Set down every line of the data exactly, skipping the pictures.

*** Opening of SOURCE MATERIAL ***

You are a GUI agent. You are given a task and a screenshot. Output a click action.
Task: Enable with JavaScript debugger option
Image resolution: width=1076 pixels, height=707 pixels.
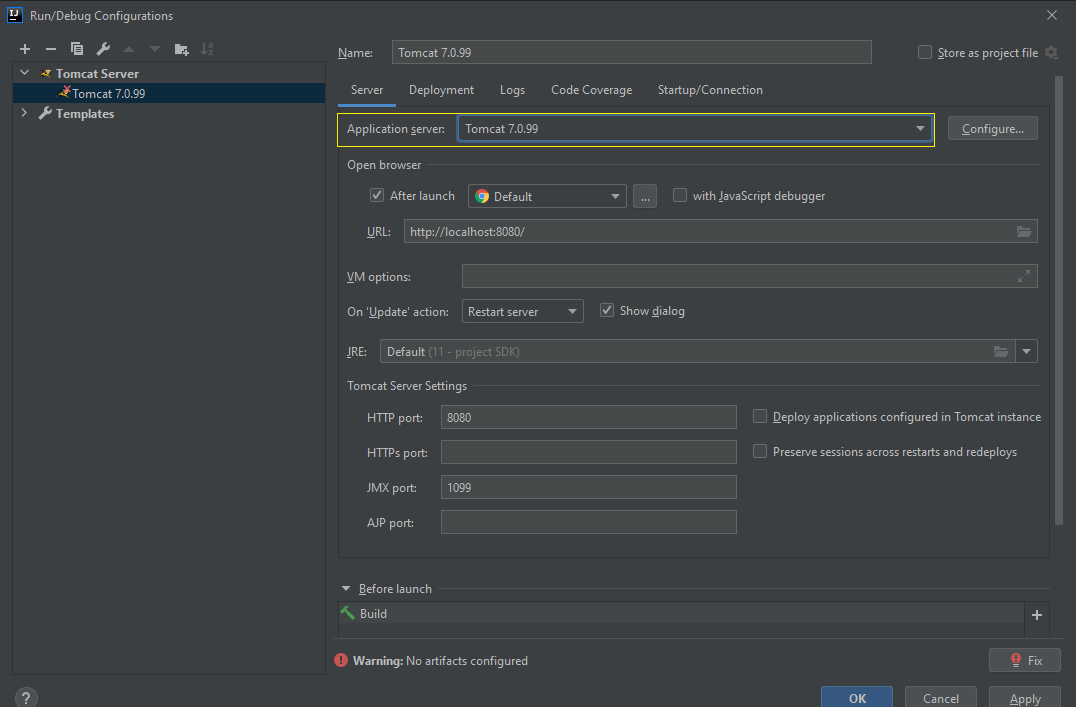coord(680,196)
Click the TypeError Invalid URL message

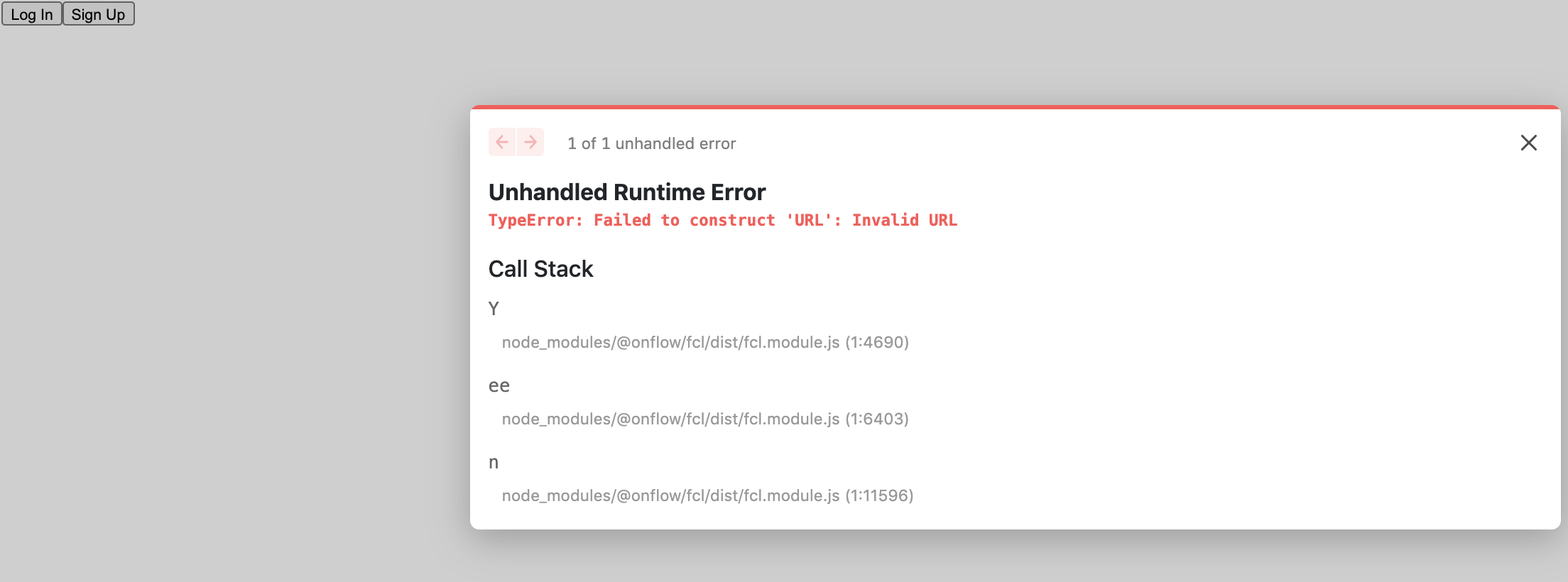coord(722,220)
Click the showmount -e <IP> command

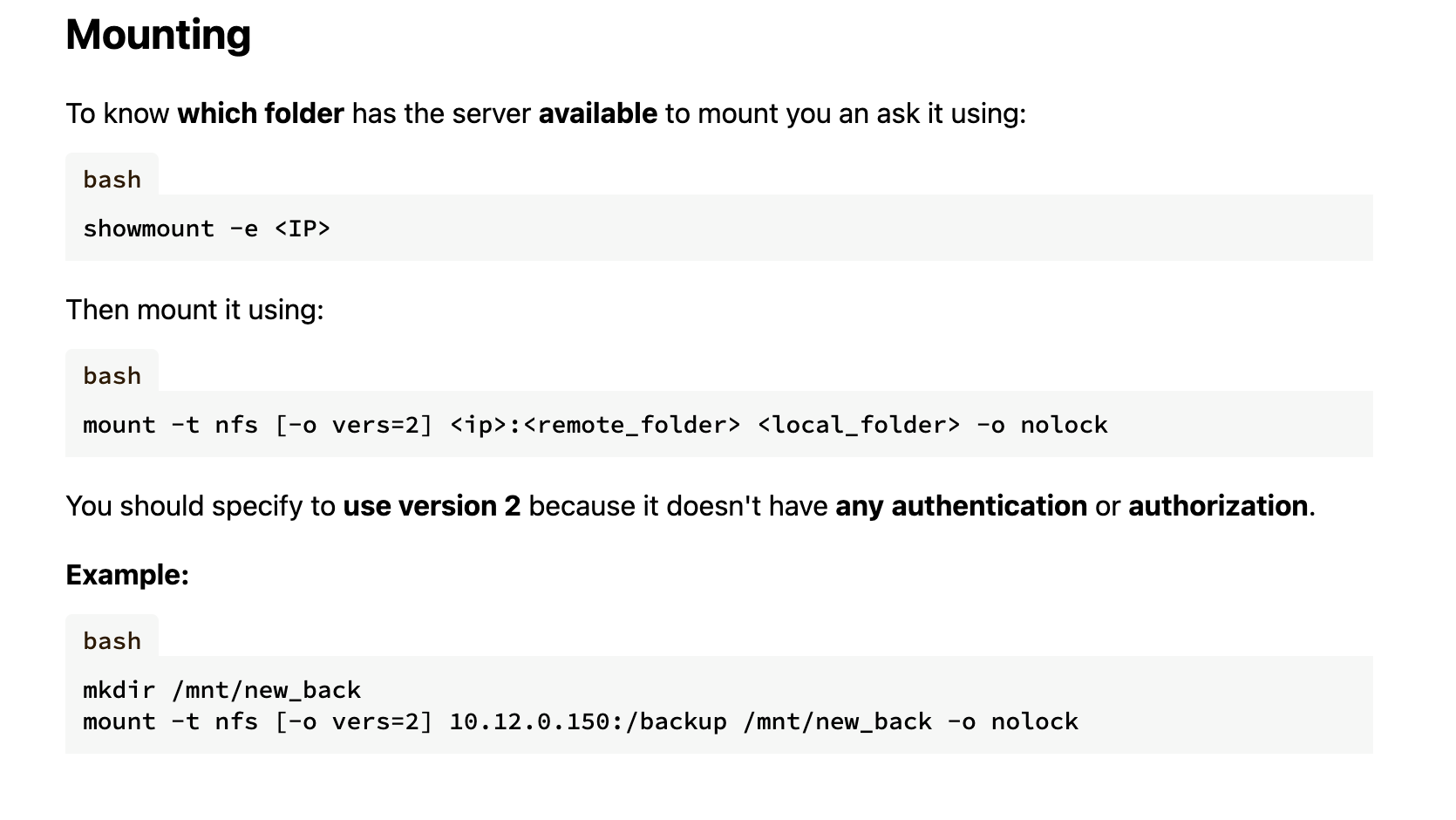[207, 229]
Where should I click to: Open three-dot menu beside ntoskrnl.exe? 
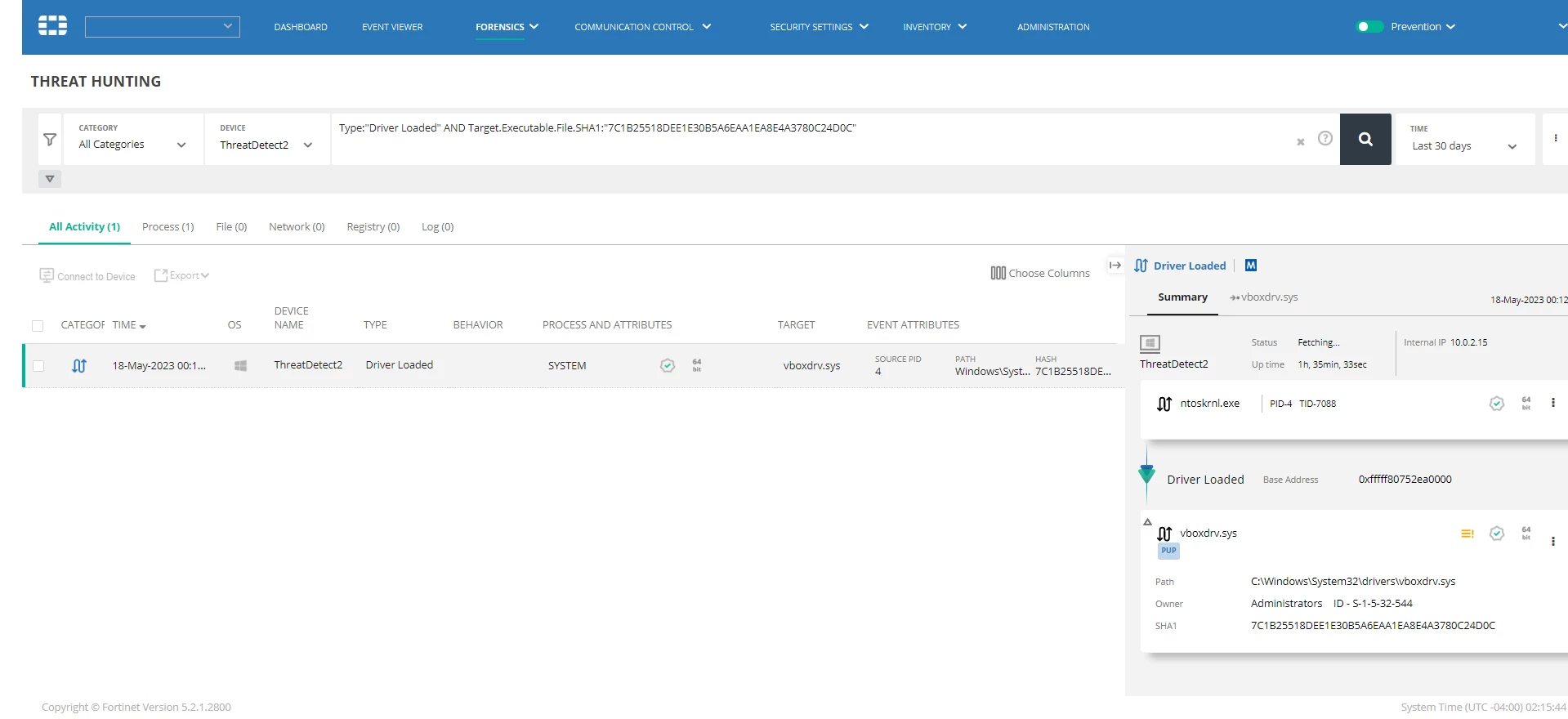click(1553, 403)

*** Close of SOURCE MATERIAL ***

- [THE ANSWER]
You are a GUI agent. You are given a task and a screenshot. Output a click action.
Task: Enable with JavaScript debugger option
Image resolution: width=1076 pixels, height=707 pixels.
coord(680,196)
Click the TypeError Invalid URL message

coord(722,220)
Click the showmount -e <IP> command

[207, 229]
Where should I click to: Open three-dot menu beside ntoskrnl.exe? 
click(1553, 403)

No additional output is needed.